A section of a data file
============================================================

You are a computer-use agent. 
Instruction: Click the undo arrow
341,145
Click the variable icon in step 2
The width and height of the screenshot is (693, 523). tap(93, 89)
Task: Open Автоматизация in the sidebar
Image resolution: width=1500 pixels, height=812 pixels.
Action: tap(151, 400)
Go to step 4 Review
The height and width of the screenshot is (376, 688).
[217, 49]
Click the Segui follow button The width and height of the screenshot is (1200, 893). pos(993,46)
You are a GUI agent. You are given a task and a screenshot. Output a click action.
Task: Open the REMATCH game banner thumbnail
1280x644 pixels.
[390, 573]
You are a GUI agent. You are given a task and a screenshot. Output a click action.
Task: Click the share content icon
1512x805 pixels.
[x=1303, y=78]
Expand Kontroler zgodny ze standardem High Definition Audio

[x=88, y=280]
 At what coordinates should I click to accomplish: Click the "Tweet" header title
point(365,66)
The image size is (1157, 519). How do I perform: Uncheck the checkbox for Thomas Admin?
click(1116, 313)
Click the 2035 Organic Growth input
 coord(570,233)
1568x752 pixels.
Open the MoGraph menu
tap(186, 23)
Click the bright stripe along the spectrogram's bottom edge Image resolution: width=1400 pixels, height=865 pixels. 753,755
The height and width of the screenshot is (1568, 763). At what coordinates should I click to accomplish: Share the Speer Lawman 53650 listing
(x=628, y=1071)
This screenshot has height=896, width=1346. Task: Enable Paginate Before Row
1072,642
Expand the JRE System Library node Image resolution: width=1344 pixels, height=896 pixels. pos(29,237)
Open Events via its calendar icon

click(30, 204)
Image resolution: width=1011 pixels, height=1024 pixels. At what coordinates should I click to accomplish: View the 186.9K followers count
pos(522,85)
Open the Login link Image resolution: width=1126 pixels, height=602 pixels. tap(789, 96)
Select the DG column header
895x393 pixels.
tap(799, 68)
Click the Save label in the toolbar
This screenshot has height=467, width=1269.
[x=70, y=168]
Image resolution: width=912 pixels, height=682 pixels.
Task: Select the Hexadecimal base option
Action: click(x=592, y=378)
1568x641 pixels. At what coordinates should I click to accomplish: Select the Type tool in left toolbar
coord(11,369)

============================================================

■ Goal ■
Reproduce every line of the material above precisely, character for character.

■ Response ■
You are a computer-use agent. 
Instruction: Click the undo arrow
341,145
Click the variable icon in step 2
The width and height of the screenshot is (693, 523). tap(93, 89)
Task: Open Автоматизация in the sidebar
Image resolution: width=1500 pixels, height=812 pixels.
Action: tap(151, 400)
Go to step 4 Review
The height and width of the screenshot is (376, 688).
[217, 49]
Click the Segui follow button The width and height of the screenshot is (1200, 893). pos(993,46)
You are a GUI agent. You are given a task and a screenshot. Output a click action.
Task: Open the REMATCH game banner thumbnail
1280x644 pixels.
[390, 573]
You are a GUI agent. You are given a task and a screenshot. Output a click action.
Task: Click the share content icon
1512x805 pixels.
[x=1303, y=78]
Expand Kontroler zgodny ze standardem High Definition Audio

[x=88, y=280]
 At what coordinates should I click to accomplish: Click the "Tweet" header title
point(365,66)
The image size is (1157, 519). How do I perform: Uncheck the checkbox for Thomas Admin?
click(1116, 313)
Click the 2035 Organic Growth input
 coord(570,233)
1568x752 pixels.
Open the MoGraph menu
tap(186, 23)
Click the bright stripe along the spectrogram's bottom edge Image resolution: width=1400 pixels, height=865 pixels. 753,755
The height and width of the screenshot is (1568, 763). At what coordinates should I click to accomplish: Share the Speer Lawman 53650 listing
(x=628, y=1071)
This screenshot has height=896, width=1346. Task: Enable Paginate Before Row
1072,642
Expand the JRE System Library node Image resolution: width=1344 pixels, height=896 pixels. pos(29,237)
Open Events via its calendar icon

click(30, 204)
Image resolution: width=1011 pixels, height=1024 pixels. At what coordinates should I click to accomplish: View the 186.9K followers count
pos(522,85)
Open the Login link Image resolution: width=1126 pixels, height=602 pixels. tap(789, 96)
Select the DG column header
895x393 pixels.
tap(799, 68)
Click the Save label in the toolbar
This screenshot has height=467, width=1269.
[x=70, y=168]
Image resolution: width=912 pixels, height=682 pixels.
Task: Select the Hexadecimal base option
Action: click(x=592, y=378)
1568x641 pixels. At what coordinates should I click to accomplish: Select the Type tool in left toolbar
coord(11,369)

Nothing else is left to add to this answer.